On 10/08/2015 01:29 AM, Abe wrote:
Attached please find my revised patch to the RTL if converter. This
patch enables the
if-conversion of half-hammocks with a store in them that the internal
GCC machinery
otherwise considers too hazardous to if-convert. This is made safe by
using the
"scratchpad" technique, i.e. throwing away the store into a safe
location where nothing
of any importance is currently stored. The scratchpads are allocated in
the stack frame.
So, one conceptual issue first. Obviously this increases the size of the
stack frame, which makes the transformation more expensive. The patch
does not appear to attempt to estimate costs. However, why do we need to
allocate anything in the first place? If you want to store something
that will be thrown away, just pick an address below the stack pointer.

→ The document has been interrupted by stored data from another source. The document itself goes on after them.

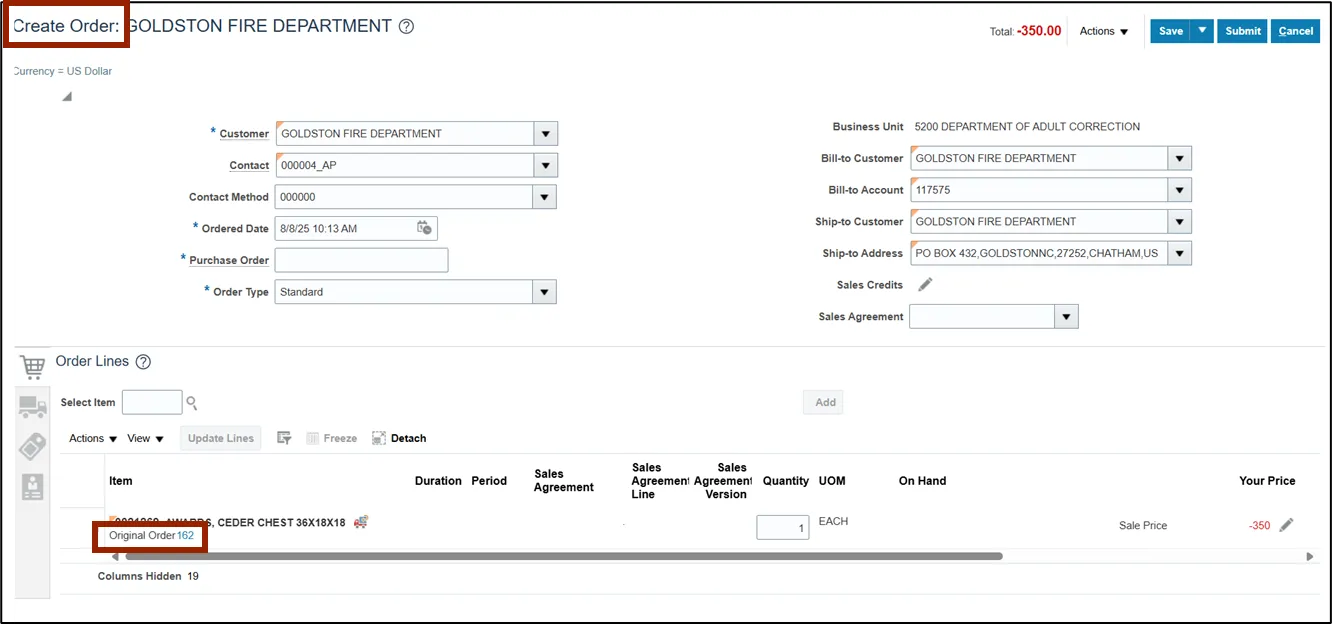
Task: Open the View menu in Order Lines
Action: [145, 438]
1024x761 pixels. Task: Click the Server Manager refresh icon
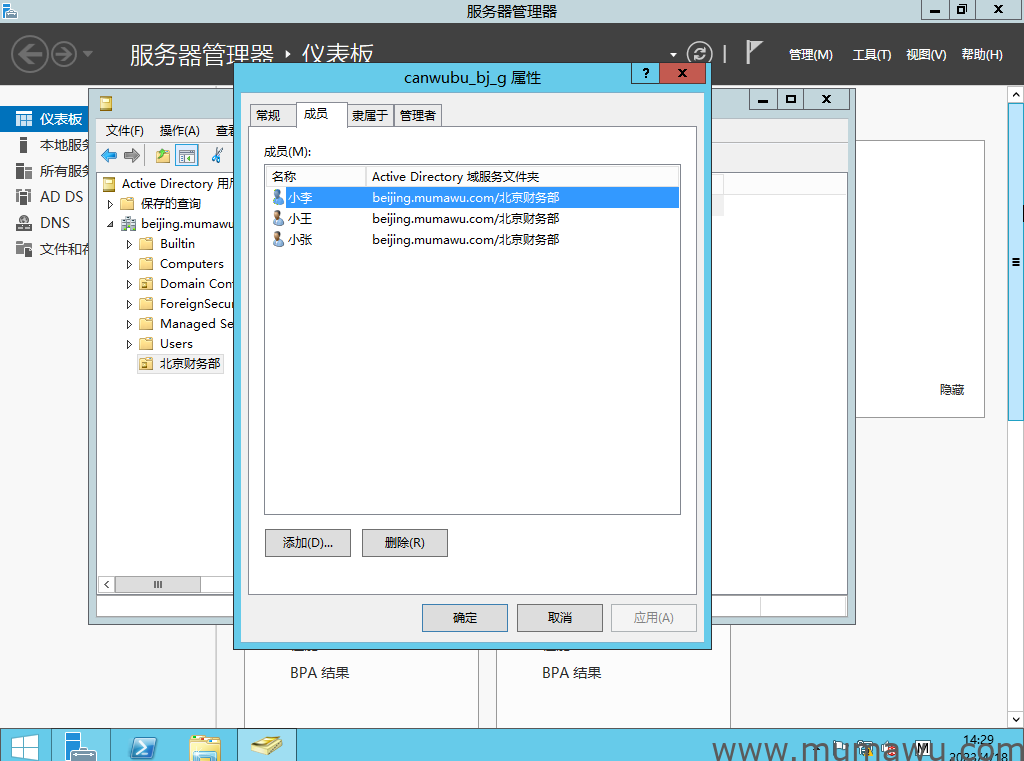coord(699,54)
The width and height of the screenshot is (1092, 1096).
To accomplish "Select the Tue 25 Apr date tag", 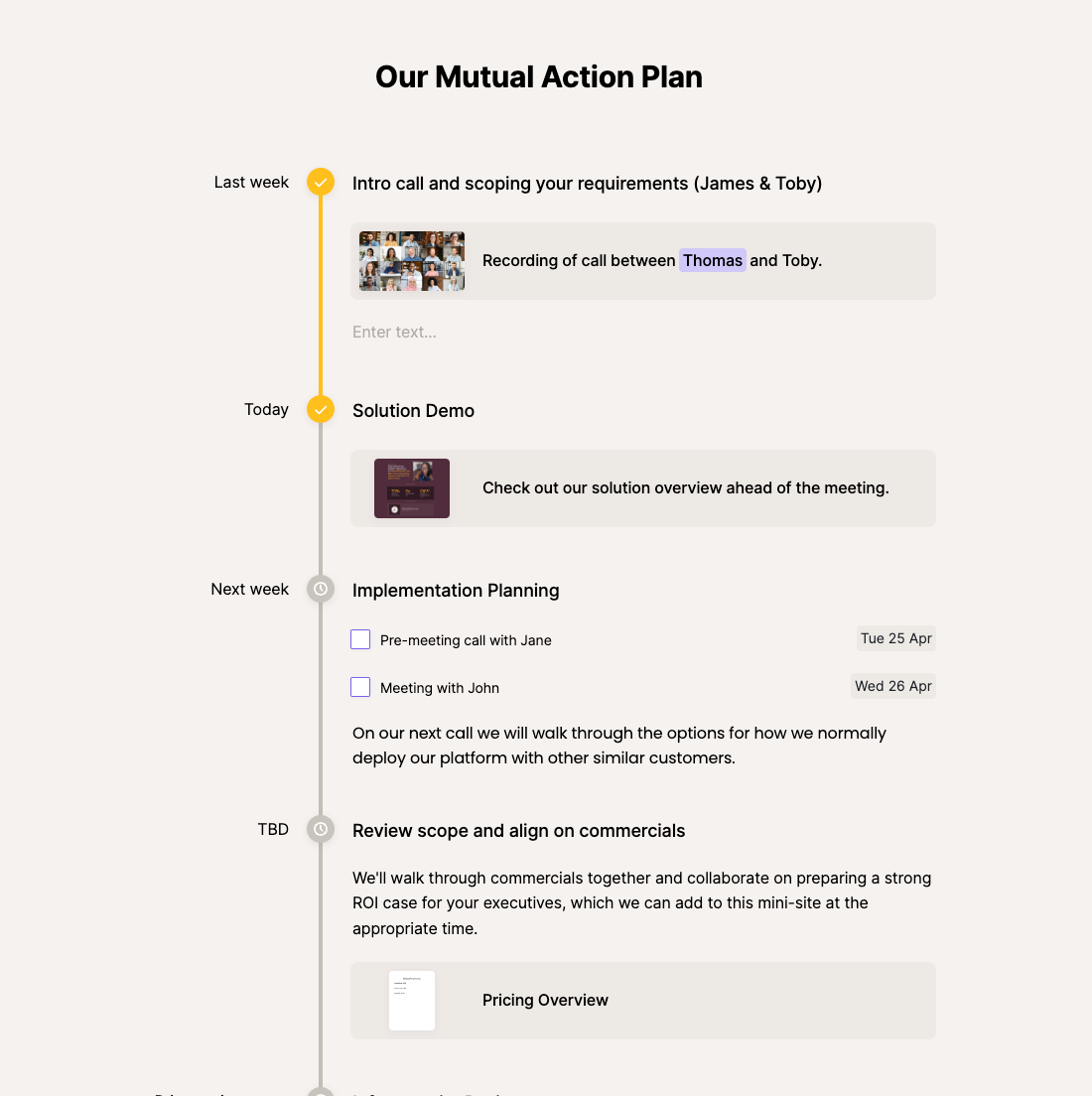I will 895,638.
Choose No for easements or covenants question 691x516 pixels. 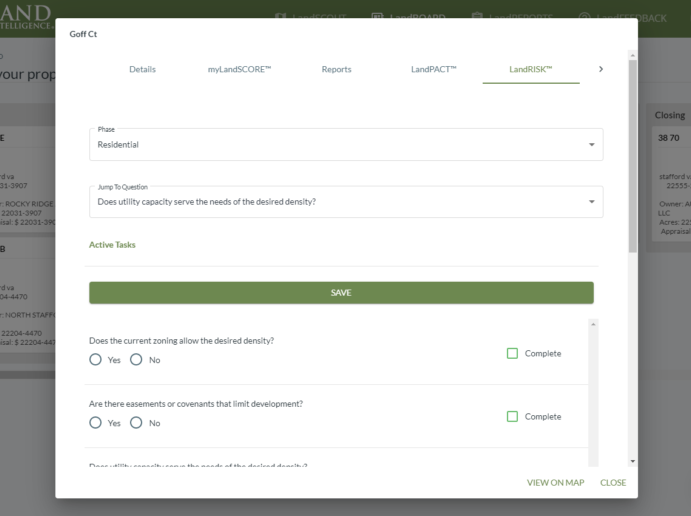(x=136, y=423)
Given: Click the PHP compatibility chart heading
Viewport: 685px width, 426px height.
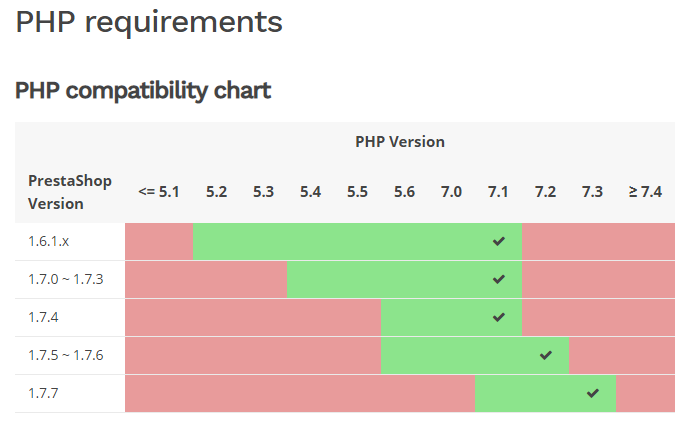Looking at the screenshot, I should (x=143, y=91).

I think some ports may need different strategies due to stack bias or
red zones, so a target hook is in order, with one safe default to fail,
and one default implementation that can be used by most targets, and
then specialized versions in target-dependent code where necessary:
rtx
default_get_scratchpad_fail (HOST_WIDE_INT size)
{
return NULL_RTX;
}
rtx
default_get_scratchpad (HOST_WIDE_INT size)
{
/* Possibly also take STACK_BOUNDARY into account so as to not
make unaligned locations. */
if (size >= param (SCRATCHPAD_MAX_SIZE))
return NULL_RTX;
return plus_constant (stack_pointer_rtx, gen_int_mode (-size, Pmode));
}
With that, I think all the code to keep track of scratchpads can just be
deleted.
There's this preexisting comment:
/* ??? This is overconservative. Storing to two different mems is
as easy as conditionally computing the address. Storing to a
single mem merely requires a scratch memory to use as one of the
destination addresses; often the memory immediately below the
stack pointer is available for this. */
suggesting that it ought to be possible to generalize the technique to
stores to different addresses.
To the patch itself. The code still has many stylistic problems and does
not follow the required guidelines.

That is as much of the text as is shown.